I’ve had better (and worse) burgers, both plant and animal-based, but the launch itself is a major deal for the future of plant-based burgers in general. Whether you eat there or not, you can’t avoid the fact that this is the world’s biggest fast-food chain attempting a burger that tastes of meat — without using any meat.
McDonald’s is a little late to the plant-based patty party. In 2019, its rival Burger King started selling its own Impossible Whopper, recruiting Impossible Foods to help create a meat-free patty for its iconic menu item.
The launch wasn’t without issues though. Depending on location, the Impossible Whopper launched at roughly $1-2 dollars more than the beef-based original. (The chain eventually cut prices, due to slowing sales according to .)

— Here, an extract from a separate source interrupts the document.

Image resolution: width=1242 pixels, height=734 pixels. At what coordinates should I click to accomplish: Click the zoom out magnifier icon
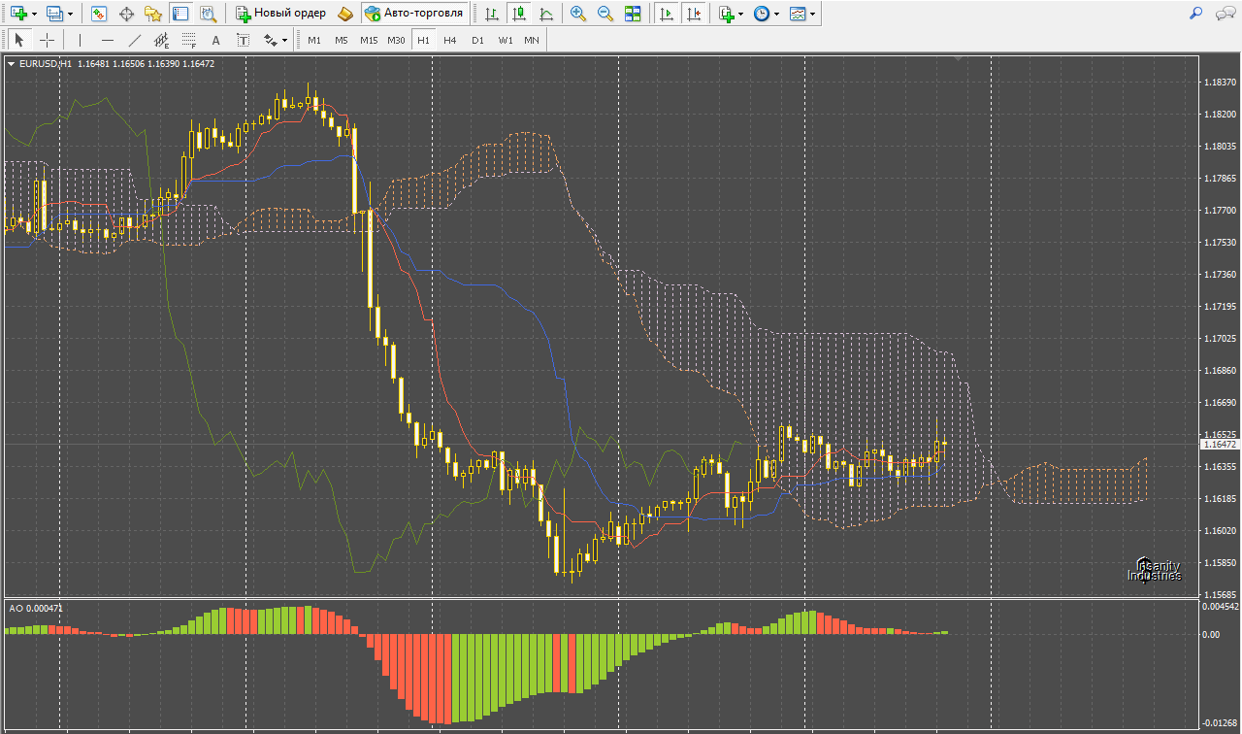pos(605,14)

Then there was the class-action lawsuit, because the Impossible Whopper, while entirely plant-based, was being cooked on the same surfaces as meat and dairy products. A vegan customer said that ads that said “100% Whopper, 0% Beef” were misleading. A Florida judge eventually dismissed the case, but not before it made headlines, and ensured that, from then on, Burger King stipulated that its plant-based Whopper was prepared on surfaces that came into contact with meat and dairy items, meaning that it was subsequently not vegan.

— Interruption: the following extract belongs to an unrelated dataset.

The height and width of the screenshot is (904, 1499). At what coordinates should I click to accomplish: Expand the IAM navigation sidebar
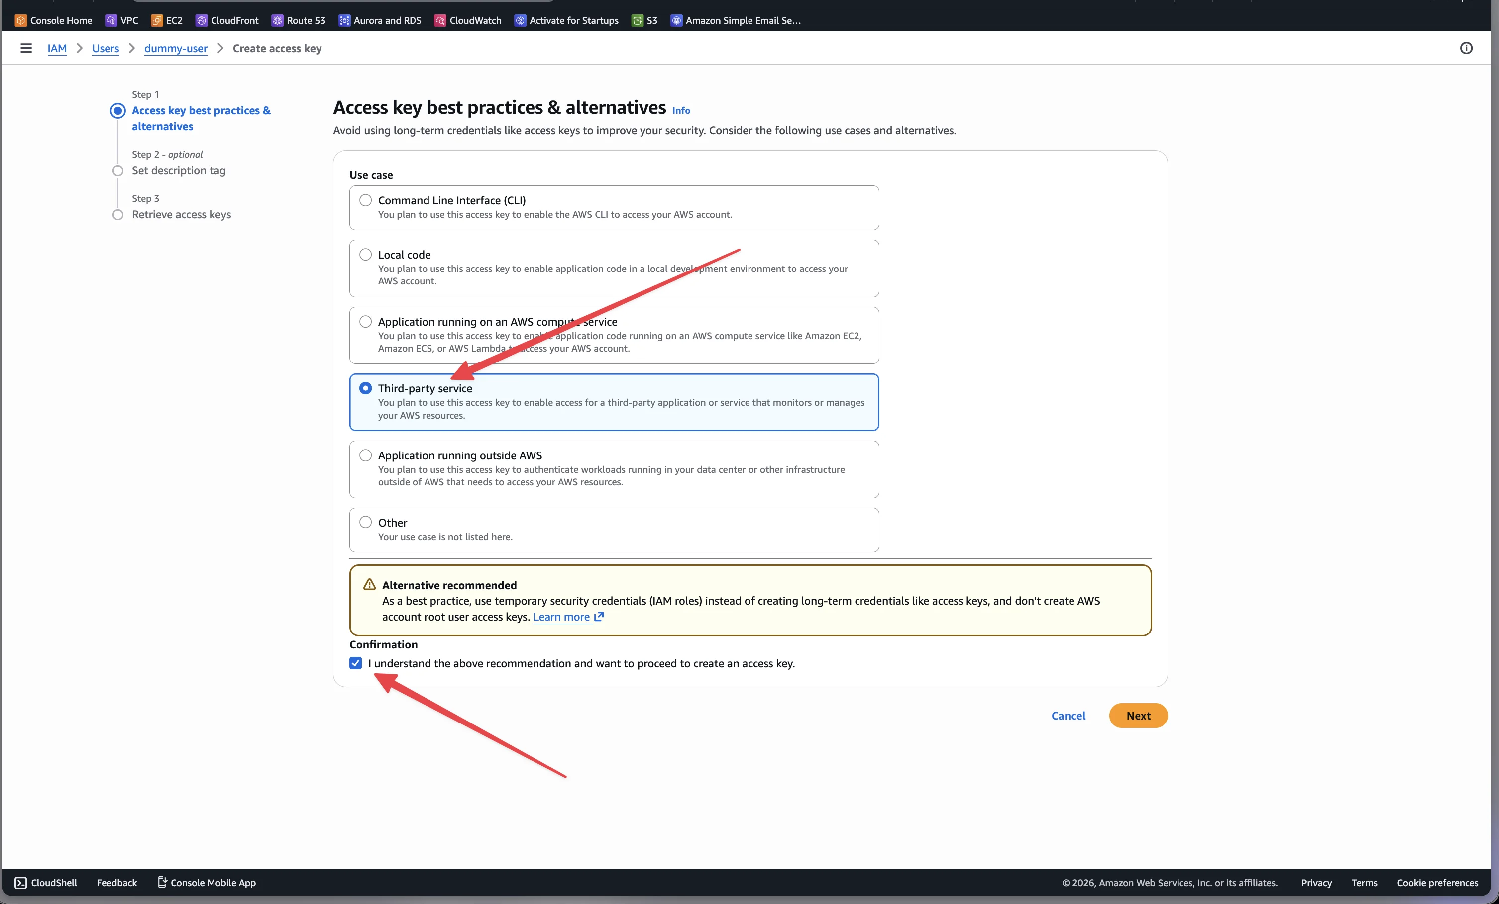point(26,48)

McDonald’s takes a similar approach on its corporate site, saying that the McPlant will be “cooked on the same grill as meat-based products and eggs“. In even more certain terms, the McPlant features American cheese and mayonnaise, which make it far from vegan-friendly.
However, McDonald’s UK and Ireland took three years to develop its own take on the McPlant, and it ticks the vegan box. Alongside the co-developed Beyond Meat patty, this particular McPlant comes in a vegan sesame bun, uses a pea-protein-based ‘cheese’ slice and a new vegan sauce that tastes somewhere between mayonnaise and the Golden Arches’ own burger sauce. (I really wish they’d given the sauce some kind of name, just to make it less… mysterious.) I think it’s meant to be a mayonnaise substitute.
The new menu item has also been given the Vegetarian Society’s vegan accreditation, because on top of those recipe changes, here in the UK it is cooked and prepared separately to non-vegan products. For now, the US McPlant is neither vegan nor vegetarian and will come with a slice of American cheese and mayonnaise. The burger is also cooked on the same grill as meat – and egg-based products.
But back to my McPlant. With lettuce, tomato, pickles and that faux cheese slice, the UK version of the McPlant is more substantial than a standard McDonald’s cheeseburger.
From what I’ve been told, the composition and the Beyond Meat patty remain the same in the McDonald’s USA version. Like other high-end plant-based burgers given the mainstream treatment, it tastes meaty and the — I hate this word — mouthfeel tells my brain that I’m chewing on a McDonald’s burger.
The good thing about using plant-based meat substitutes in a burger is that the patty is just half the story. How it’s cooked, the toppings, the seasoning and the sauce add an awful lot (often more) to the flavors and textures.
Each bite is literally a cross-section of the entire burger, and so even if you think rival plant-based patties (like Impossible Foods’) are better than Beyond’s, once it’s cooked, stacked and in your hands, for most of us, a patty that’s marginally tastier is irrelevant.
Despite that, the burger itself does taste like a McDonald’s beef hamburger. So that’s a success. (I’m less sold on the fake cheese slice, but the majority of vegan cheese options taste terrible too, so not sure I can blame McDonald’s entirely here.)
The economies of scale are why the McPlant matters. Depending on how the US trial at eight restaurants fares, McDonald’s patrons might be willing to swap out their beef-based burger for a McPlant — if it tastes the part — and that could have a tangible effect on how much meat is both consumed by the public — and how much is farmed.
Halfway through eating the McPlant, I realized that it reminded me of a Burger King Whopper. (I can’t wait to read the comments after this.)
But I’m a Big Mac man, myself. Maybe a Big MacPlant is next?